Why the Tesla Turbine has not enjoyed more widespread use?

However, due to circumstances linked to the evolution of technology and the characteristics of the innovation market at that time, the brilliant scientist of Serbian origin did not manage to commercialise his turbine in an effective way. Bad press stirred up by his competitors, combined with the fact that the major electric companies had already invested heavily in blade turbines, prevented Tesla from attracting important investors. On top of that, though Tesla projected efficiencies up to 97% for his machine, the reported efficiencies tended to be around 40%.

On paper, the Tesla turbine still offers several advantages today. For instance, the production costs for disks are much lower than those for blades, and the overall design is much simpler: its construction should be easier than that of traditional turbines. In addition, Tesla’s device can be used for a variety of fluids without extensive damage to the disks and that’s where a potential desalination use comes into play; in fact, this represents a key feature when it comes to considering a prospective use of this technology in desalination processes.

Indeed, the Tesla turbine can theoretically be adapted to different materials and purposes, including mixtures with solids, gases, liquids, as well as viscous fluids, non-viscous fluids, and other types of fluids. Also, the flow in the turbine could be reversed into a pump, so as to preserve the disks from cavitation issues that usually affect traditional blades turbines.

Nevertheless, the great inventor did not see his turbine as an end in itself, but as a way to replace the piston combustion engine with a much more efficient, reliable and cost-effective engine based on his breaking technology. One by one, these amazing capacities lead to potential uses of the Tesla turbine in the generation of power from geothermal steam and industrial gas, as well as wind turbines. Then, why not seawater?

How can the Tesla turbine work as a desalination device?

In fact, it acts as a vacuum pump. The principle is to reduce the pressure in a container of seawater and heat it to boiling point. The steam produced in this reaction goes through the Tesla turbine, in order to be condensed into distilled water when it comes out on the other side of the turbine. Maybe, one day, this invention created more than 110 years ago could completely change the way we produce safe drinking water, power or movement.

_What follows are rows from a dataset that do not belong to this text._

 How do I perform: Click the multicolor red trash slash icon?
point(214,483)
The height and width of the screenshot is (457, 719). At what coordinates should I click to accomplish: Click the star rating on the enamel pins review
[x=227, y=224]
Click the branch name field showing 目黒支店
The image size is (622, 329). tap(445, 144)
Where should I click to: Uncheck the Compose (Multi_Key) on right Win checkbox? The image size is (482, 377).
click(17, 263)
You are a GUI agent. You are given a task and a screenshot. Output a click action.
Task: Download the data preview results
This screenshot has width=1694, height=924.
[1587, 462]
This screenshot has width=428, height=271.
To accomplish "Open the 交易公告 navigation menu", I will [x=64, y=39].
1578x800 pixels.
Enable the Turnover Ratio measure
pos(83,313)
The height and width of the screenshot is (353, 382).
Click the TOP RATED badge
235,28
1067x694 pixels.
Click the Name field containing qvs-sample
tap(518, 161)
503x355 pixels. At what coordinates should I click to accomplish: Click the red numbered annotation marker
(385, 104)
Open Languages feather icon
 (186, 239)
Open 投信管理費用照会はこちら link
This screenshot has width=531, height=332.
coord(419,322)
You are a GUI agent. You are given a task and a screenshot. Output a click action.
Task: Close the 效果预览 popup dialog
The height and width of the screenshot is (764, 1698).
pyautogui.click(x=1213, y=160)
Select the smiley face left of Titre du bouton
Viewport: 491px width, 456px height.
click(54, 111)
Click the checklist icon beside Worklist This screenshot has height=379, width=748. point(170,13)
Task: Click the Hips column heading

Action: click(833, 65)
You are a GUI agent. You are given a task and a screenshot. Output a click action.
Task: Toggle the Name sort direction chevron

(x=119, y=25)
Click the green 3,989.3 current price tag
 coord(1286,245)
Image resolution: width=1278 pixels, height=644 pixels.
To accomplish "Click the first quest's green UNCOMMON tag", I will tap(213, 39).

At Protec Arisawa, we work each and every day to make our technologies and processes more sustainable and eco-friendly, because we believe in innovation as the only way to guarantee future supply of drinking water. Our state-of-the-art FRP pressure vessels for membrane filtration used in desalination processes around the world are the best proof of our environmental commitment. Visit us and discover the latest technology for pressure vessels and racks: we want to become your partner of choice.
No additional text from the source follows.